Chiusi gli occhi per un istante e quando finalmente vidi l'enorme portone laccato di nero spuntare dinanzi a me, ci poggiai sopra le mani con prepotenza e cercai con la forza di aprirne un'anta per permettermi di passare. Sgusciai con la testa fuori, che voltai a destra e sinistra, prima di metter piede sul marmo lucido che mi ritrovai sotto le scarpe. Ero riuscita ad oltrepassare la biblioteca, e adesso mi ritrovavo in un enorme corridoio illuminato da una luce intensa e piacevole che proveniva dalle grosse finestre disposte su di un lato di esso. Queste avevano dei vetri lucidi, ed arano serrate al esterno, erano abbellite da grosse tende di velluto rosso, che mi diedero una sensazione di candore e morbidezza. Lungo tutto il percorso poi, c'erano vasi stracolmi di ortensie blu, uno dei fiori preferiti di papà. Mi avvicinai e ne tirai fuori uno portandomelo al naso, profumava di buono e di casa, ma dovetti immediatamente rimetterlo al suo posto quando d'un tratto sentii dei passi rimbombare dietro la mia schiena. Il battito cardiaco cominciò ad accelerare, ed istintivamente mi nascosi dietro la tenda che si trovava dinanzi ad una delle finestre, mi tappai la bocca con le mani per evitare ogni minimo rumore.

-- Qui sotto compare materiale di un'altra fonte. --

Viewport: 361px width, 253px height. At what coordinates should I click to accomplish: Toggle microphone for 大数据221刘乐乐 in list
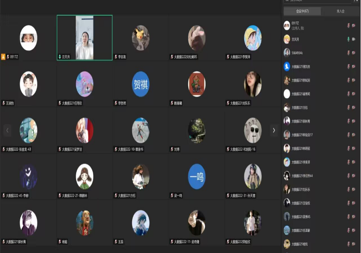point(348,189)
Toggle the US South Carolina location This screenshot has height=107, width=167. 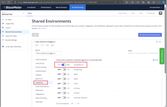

Intravidi un uomo, molto probabilmente una guardia che indossava una divisa che avevo visto l'anno prima addosso ad alcuni miei compagni di classe, in occasione di Halloween. Aveva dei pantaloni neri a fasciargli le gambe, aggiustati ordinatamente in un paio di stivali lucidi, una giacca che gli si fermava sui fianchi abbellita con alcune decorazioni argentate sul davanti, due spalline pronunciate ed un simbolo blu al lato sinistro del petto. Portava in mano un cappello, e camminava con fierezza guardando dritto dinanzi a se. Trattenni il respiro e chiusi per un istante gli occhi, che riaprii solo quando l'uomo scomparve dietro ad un angolo. Misi una mano sul cuore, che stava battendo in maniera irregolare e dopo aver preso coraggio, decisi di uscire dal mio nascondiglio. Mi scostai una ciocca dal viso e mi alzai sulle punte, per sbirciare fuori da quella grande vetrata che mi separava dal'esterno, forse sarei riuscita a capire dove mi trovassi.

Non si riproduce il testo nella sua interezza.